More advanced optimizers like SGD with momentum, RMSProp, and Adam introduce enhancements that accelerate convergence and reduce the number of steps.
Efficient optimizers reduce computational time and environmental impact by lowering electricity consumption during training, while accelerating innovation.

Momentum: Speeding Up SGD

Momentum borrows the physics concept where a rolling ball accelerates downhill instead of moving at constant velocity.
If consecutive gradients point in the same direction, momentum allows larger parameter updates.
This is achieved by accumulating past gradients weighted by a hyperparameter $β$ (commonly 0.9), forming a velocity term $v$ : $v_{t + 1} = β v_{t} + (1 - β) \nabla L (W_{t})$ $W_{t + 1} = W_{t} - α v_{t + 1}$
Momentum helps traverse flat regions faster and reduces the number of iterations to reach minima, often outperforming vanilla SGD.
However, momentum can cause overshooting and oscillations (spiraling behavior) near minima.

Mathematical Details of SGD with Momentum

Momentum updates involve an exponentially weighted average of gradients, giving recent gradients more influence than older ones.
This weighting is due to powers of $β$ decreasing the contribution of older gradients geometrically.
Typically, only the learning rate is tuned while keeping $β = 0.9$ fixed for simplicity and effectiveness.

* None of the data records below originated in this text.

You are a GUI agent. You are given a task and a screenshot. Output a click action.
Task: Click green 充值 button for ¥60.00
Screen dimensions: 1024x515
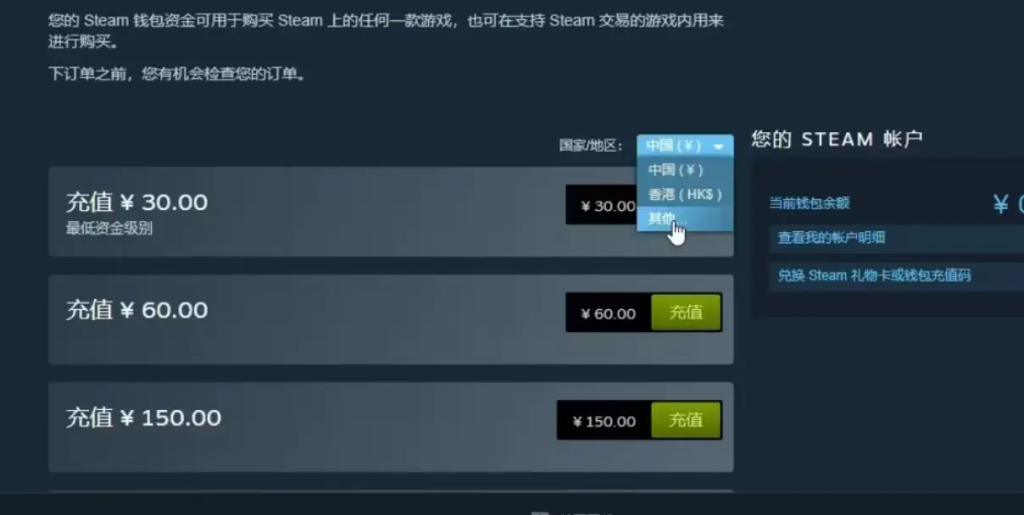click(x=686, y=313)
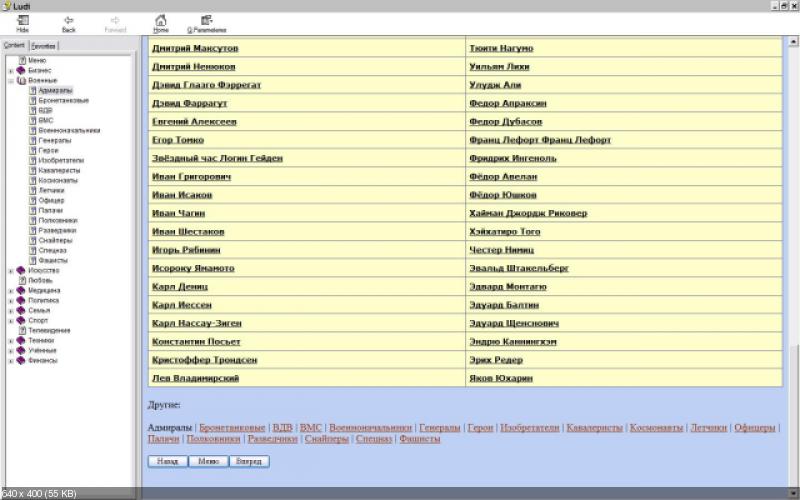Click the Финансы purple book icon
This screenshot has height=500, width=800.
coord(21,361)

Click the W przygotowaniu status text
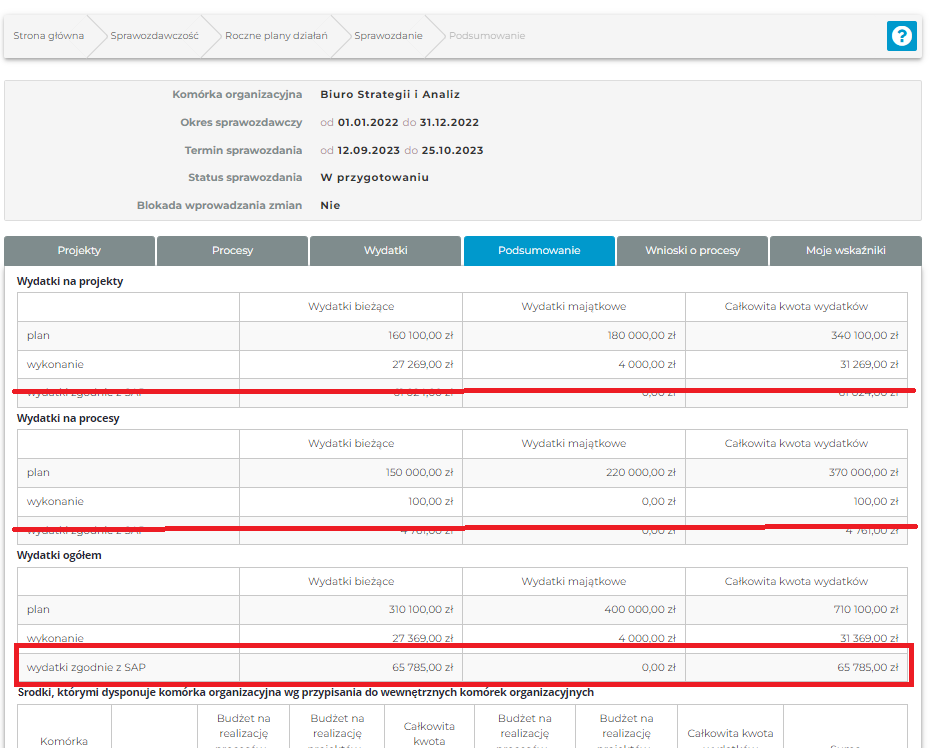click(x=374, y=178)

Nesterov Accelerated Gradient (NAG)

NAG refines momentum by first taking a step in the previous velocity direction, then correcting with the current gradient.
This anticipatory step leads to more controlled and faster convergence than classical momentum.
Empirical results show NAG can reach minima faster than momentum alone, but performance may vary by problem.
NAG, momentum, and vanilla SGD are all available under the SGD class in PyTorch and TensorFlow.

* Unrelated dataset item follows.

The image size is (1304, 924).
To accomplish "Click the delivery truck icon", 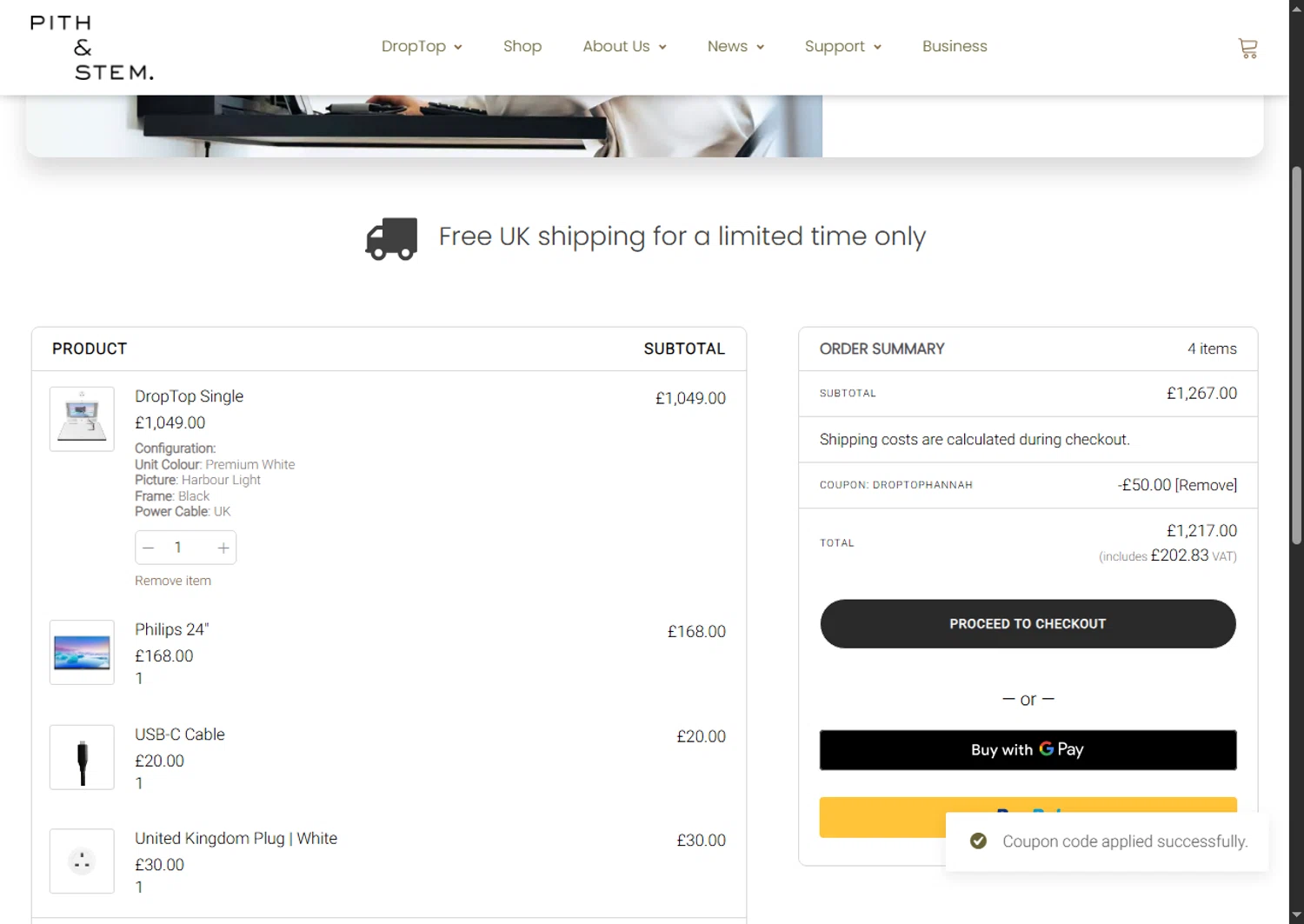I will click(391, 238).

Challenges with Momentum and SGD on Ill-Conditioned Loss Surfaces

In loss surfaces where gradients differ significantly across parameters (e.g., $| \nabla_{W_{1}} | ≫ | \nabla_{W_{2}} |$ ), SGD and momentum can be inefficient.
These optimizers tend to optimize parameters sequentially rather than simultaneously, causing slow convergence.
Such conditions arise in sparse datasets where some features are mostly zero but occasionally informative.

RMSProp: Adaptive Learning Rates for Each Parameter

RMSProp adapts the learning rate individually for each parameter based on its gradient history.
It computes a moving average of squared gradients (second moment estimate) to normalize updates: $v_{t + 1} = β v_{t} + (1 - β) (\nabla L (W_{t}))^{2}$ $W_{t + 1} = W_{t} - α \frac{\nabla L (W_{t})}{\sqrt{v_{t + 1}} + ϵ}$
$ϵ$ is a small constant to prevent division by zero, typically $10^{- 8}$ .
Parameters with consistently large gradients get smaller effective learning rates, balancing updates across all parameters.
This leads to more direct optimization paths in uneven loss landscapes.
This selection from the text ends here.